**SET TASKS:**
(1) In the journal entry, what is the profession of the writer's host?
(2) Return the passage of the journal entry starting with "Next week I" and going on through "away for analysis.".

**TEXT TO READ:**
---+---
The downside of having to go away for the course was that I was gone for [livejournal.com profile] lord_kjar's birthday. So I celebrated that evening by baking shortbread cookies for him, and chatting on the phone with him, and I brought most of the cookies home for him the next day when class ended. I did leave some of the cookies with my host. She is a geologist I met when she was up visiting LTU to do some collaboration with one of the people at our uni. She was here for a month or three, so I introduced her to my gaming group and she really enjoyed hanging out with the lot of us. It was nice to see her again in her own home. It was also nice to discover that a series of books I have really enjoyed has been translated to Swedish, since she has them all on her bookshelf. Sadly, the science fiction book shop in Stockholm didn't have the Swedish version in stock, so I contented myself with picking up a copy of Hobbiten (note: in Swedish the word "the" is added to the end of word with either the suffix "en" or "et", depending on the word. apparently "Hobbit" is an -"en" word.)

Tomorrow marks a full week since I got home from Stockholm, yet today was the first chance I have had to sit down and write up a post. Well, I could have done it last night, since Choir doesn't start back up again till next week, but when I sat down to check LJ [livejournal.com profile] blamebrampton mentioned that she had written a new story, and I lost the evening reading it. She says that the story is 66,000 words, and it took me just over three and a half hours to read it, so I my reading speed turns out to be about 300 words/minute. I bet it is no where near that fast in Swedish! Technically, reading this breaks my "no fiction in Swedish unless it is reading outloud to someone else" rule, but reading LJ doesn't count, right? Sadly, she never has found me someone writing fan fic in Swedish, but then again, I am still happier reading stories I already know, so that I don't have to look up the words.

Monday we hosted the first ever dance practice in our living room. A couple of people said they plan to come next time, but couldn't make it this time, but we still had four dancers total (including us), which is enough for lots of dances, and we had fun doing them. One of the two dancers who joined us is from the folk dance organization, and the other is an SCA dancer who recently moved here from UmeƄ. After dancing I posted to both the folk dance email list and the SCA forum saying which dances we did and reminding everyone that they are welcome to join us for the next one, in two weeks time. That evening I got a reply from a musician who wants to come play music for us next time if the others in her group are interested. I, of course, replied with an enthusiastic yes, they are welcome.

On Saturday the folk dance group is having a dance-share day--all of the different dance groups will gather and show the others what they do, so I will go and try the ones new to me, and share the Medieval stuff with them. Perhaps someone will like it enough to come along.

Next week I head down to Boliden for more sample collecting. I would love to just stay home, I like home, but the samples need collecting, and sooner is better than later, since it can take months before the results get back once we send them away for analysis.
---+---
**SUPPLIED DATA:**
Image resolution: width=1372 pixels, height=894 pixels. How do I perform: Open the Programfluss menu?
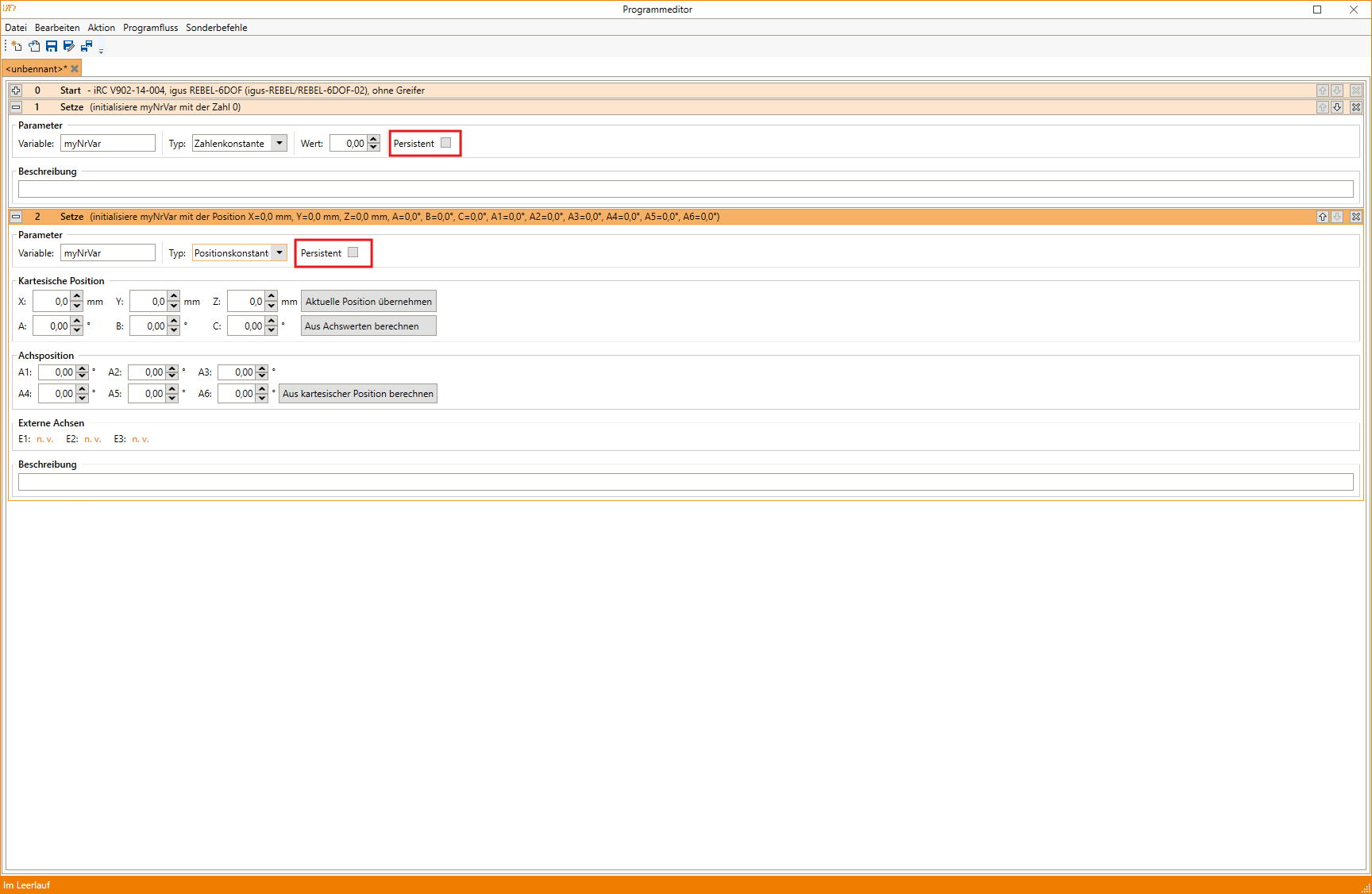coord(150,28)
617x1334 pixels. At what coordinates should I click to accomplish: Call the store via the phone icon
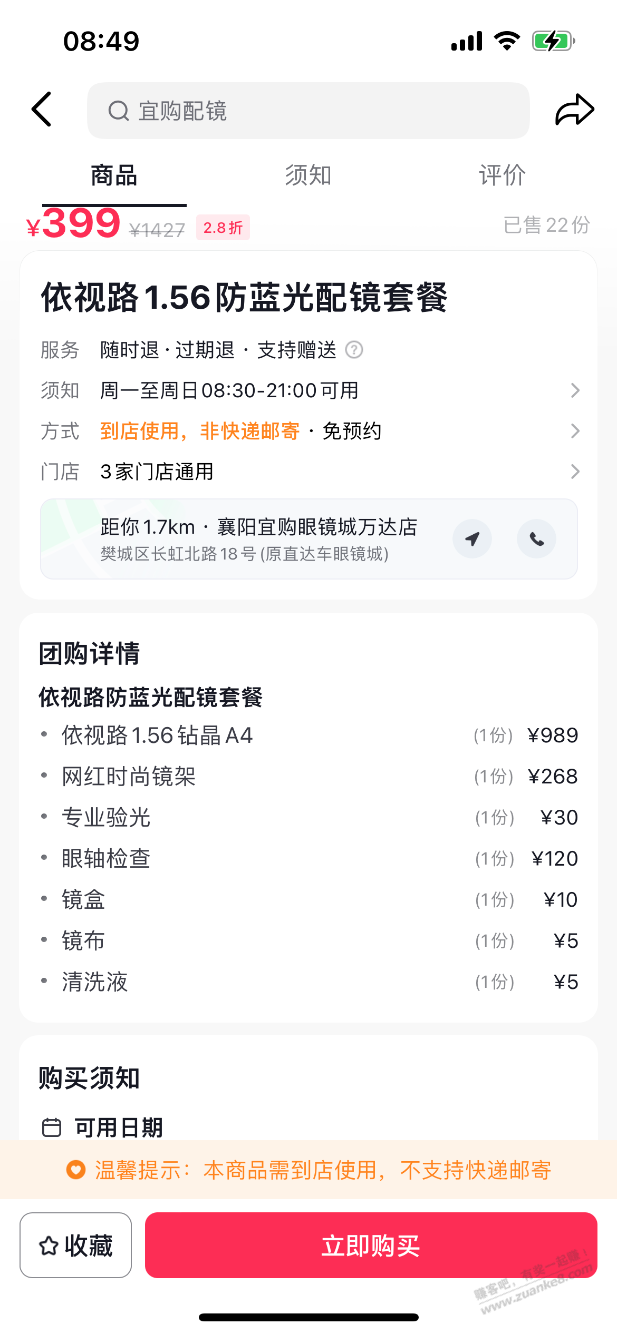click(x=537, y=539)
---+---
**THE RESPONSES:**
(1) She is a geologist.

(2)
Next week I head down to Boliden for more sample collecting. I would love to just stay home, I like home, but the samples need collecting, and sooner is better than later, since it can take months before the results get back once we send them away for analysis.